Qual a opinião da senhora sobre a inclusão de mais aulas na grade diária ou a implantação do ensino em tempo integral como forma de reduzir os impactos do período sem aulas?

GABRIELA: É preciso cuidado para considerar essas possibilidades nesse momento, tendo em vista que cada rede de ensino tem sua jornada específica. Aumentar a grade não garante um aprendizado efetivo, pois tudo vai depender do planejamento e da qualidade do que é proposto. O que seria eficaz é uma oferta de reforço de conteúdo em horários no contra  turno. No caso do ensino integral, como está na pergunta, ela caberia como aumento de jornada e não como oferecer uma proposta de educação que, segundo a BNCC, tem como propósito a formação e o desenvolvimento global dos estudantes, compreendendo “a complexidade e a não linearidade desse desenvolvimento, rompendo com visões reducionistas que privilegiam ou a dimensão intelectual (cognitiva) ou a dimensão afetiva”.

Quais são as soluções para minimizar os prejuízos causado pelo ensino remoto? (O que pode ser feito agora em relação a um retorno ao ensino presencial?)
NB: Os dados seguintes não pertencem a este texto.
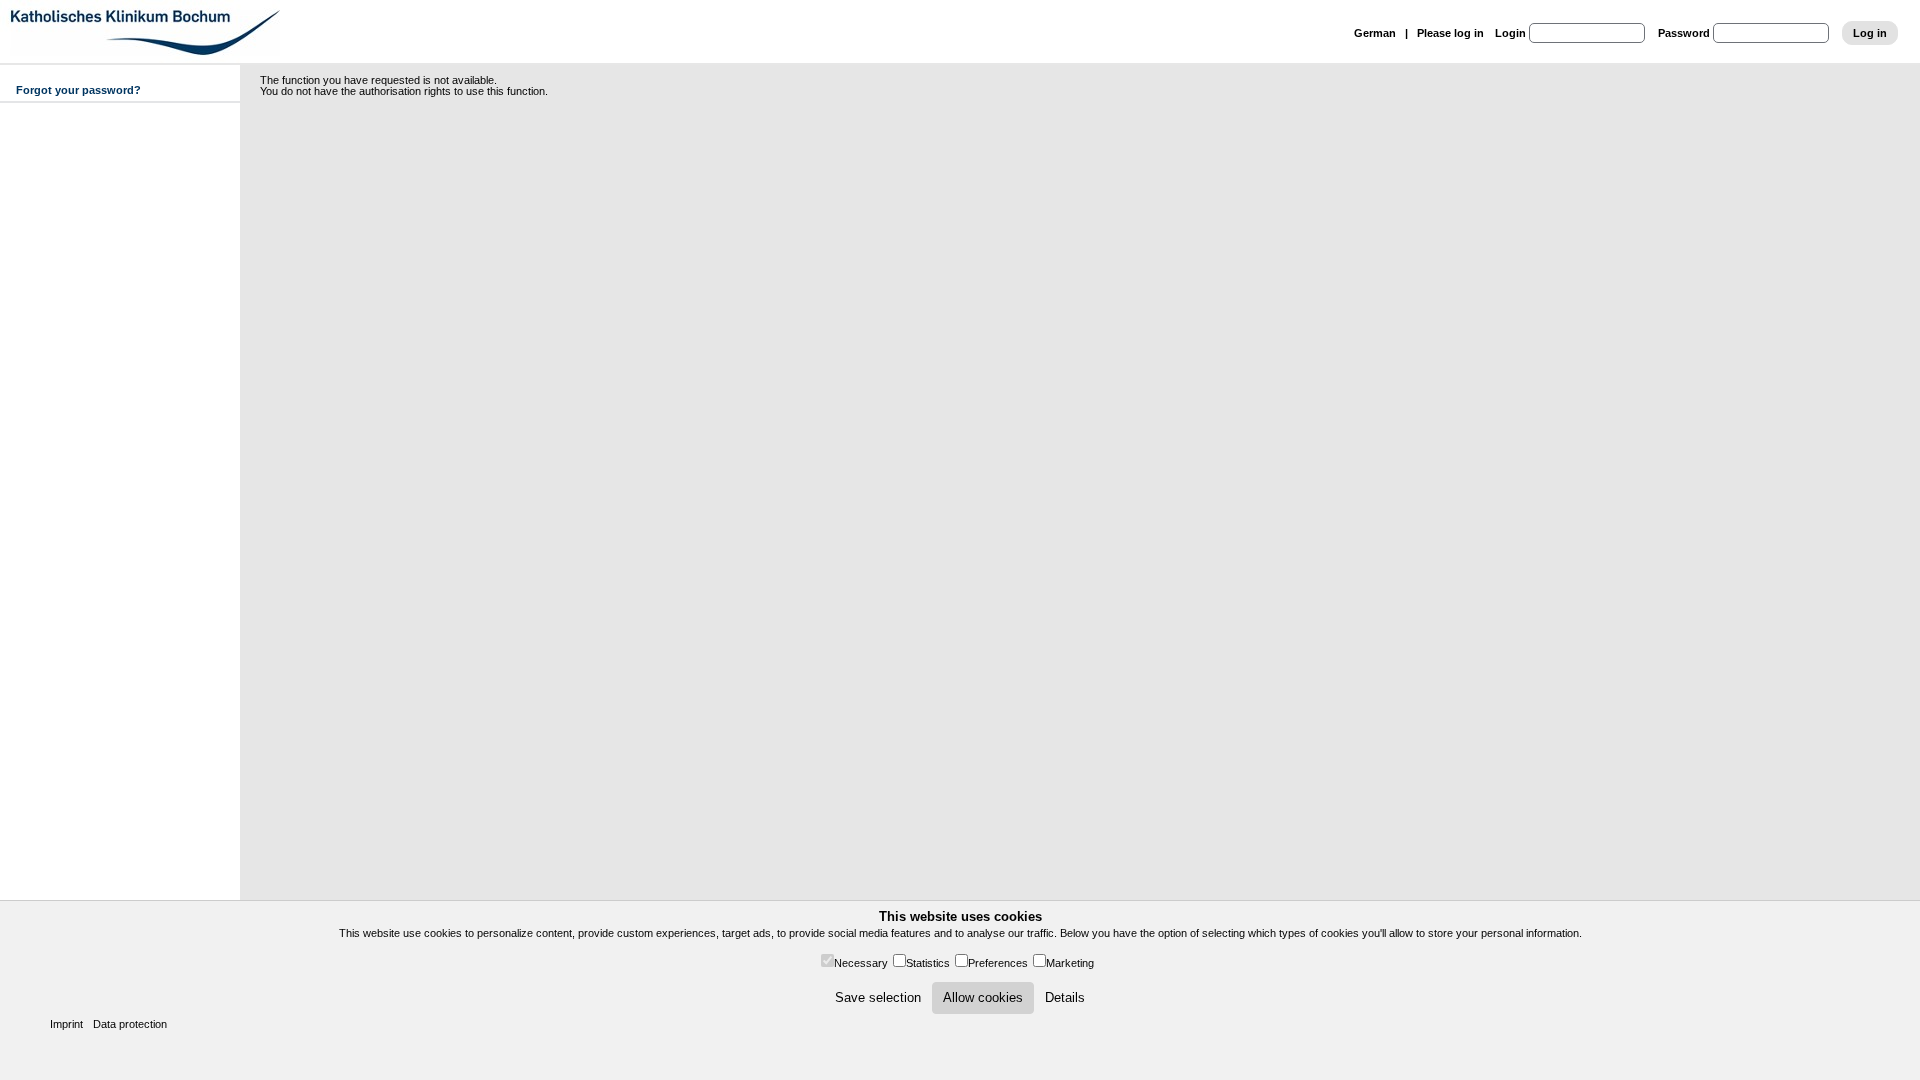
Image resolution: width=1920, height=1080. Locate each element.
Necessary (861, 963)
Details (1065, 997)
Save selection (878, 997)
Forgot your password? (78, 90)
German (1375, 33)
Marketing (1070, 963)
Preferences (998, 963)
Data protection (130, 1024)
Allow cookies (983, 997)
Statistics (928, 963)
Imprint (66, 1024)
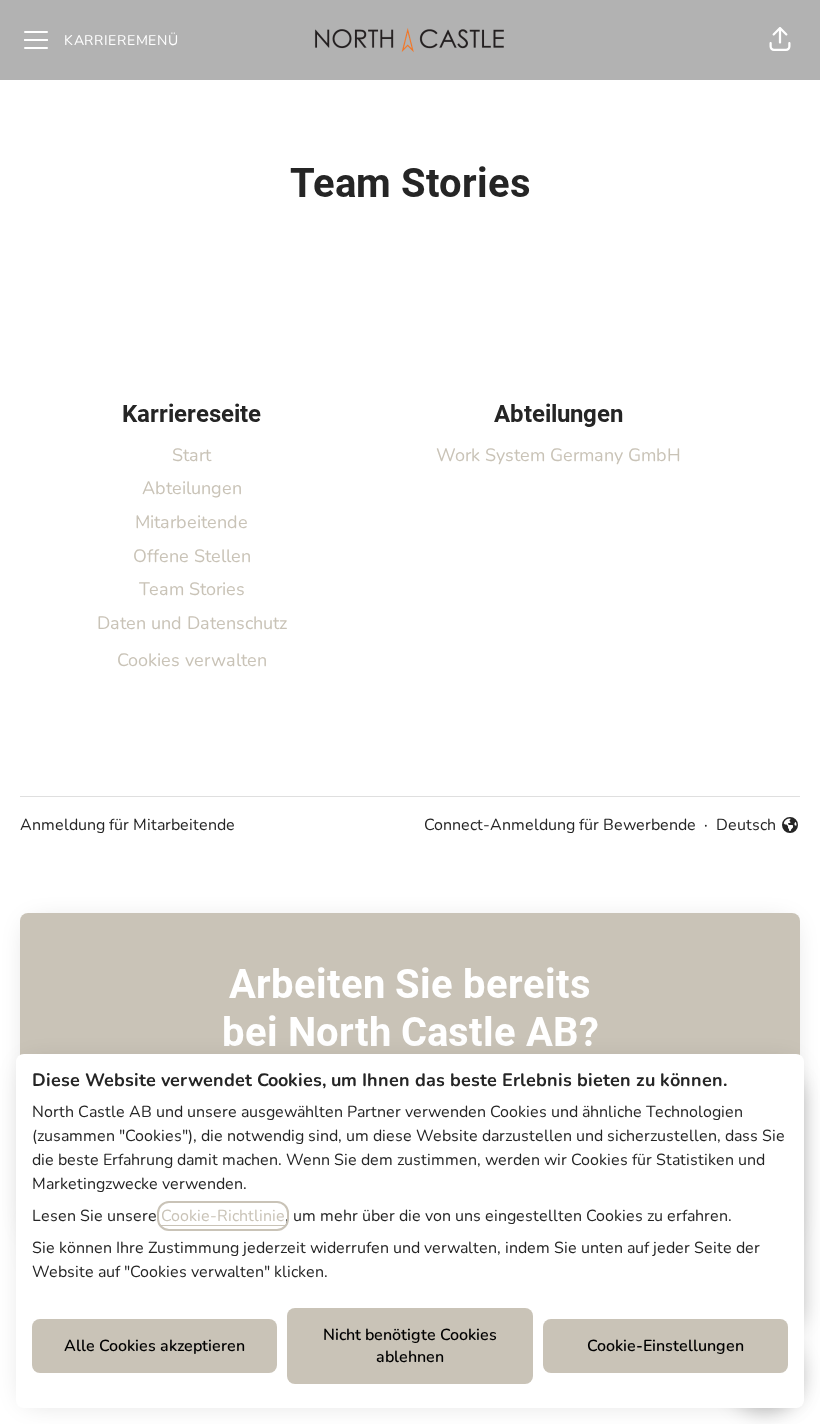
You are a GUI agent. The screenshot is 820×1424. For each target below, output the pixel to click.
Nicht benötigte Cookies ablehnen (410, 1346)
GABRIELA: A princípio, acolher, acolher e acolher. Não há como pensar numa educação pós Pandemia sem refletir na Pandemia em si. É preciso, em primeiro lugar, olhar para todos os alunos e suas famílias com interesse em realmente perceber o que aconteceu com eles por conta da educação remota. Mas um olhar de acolhimento e aceitação, sem pressa. Não há conteúdo que seja mais urgente nesse momento que transmitir a todos a mensagem do quão importante e bom será a construção de uma caminhada escolar nova. A escola precisa ser luz na vida da sociedade. Após o acolhimento com uma avaliação diagnóstica bem elaborada para observar como os alunos estão voltando, será possível traçar metas novas a curto, médio e longo prazo.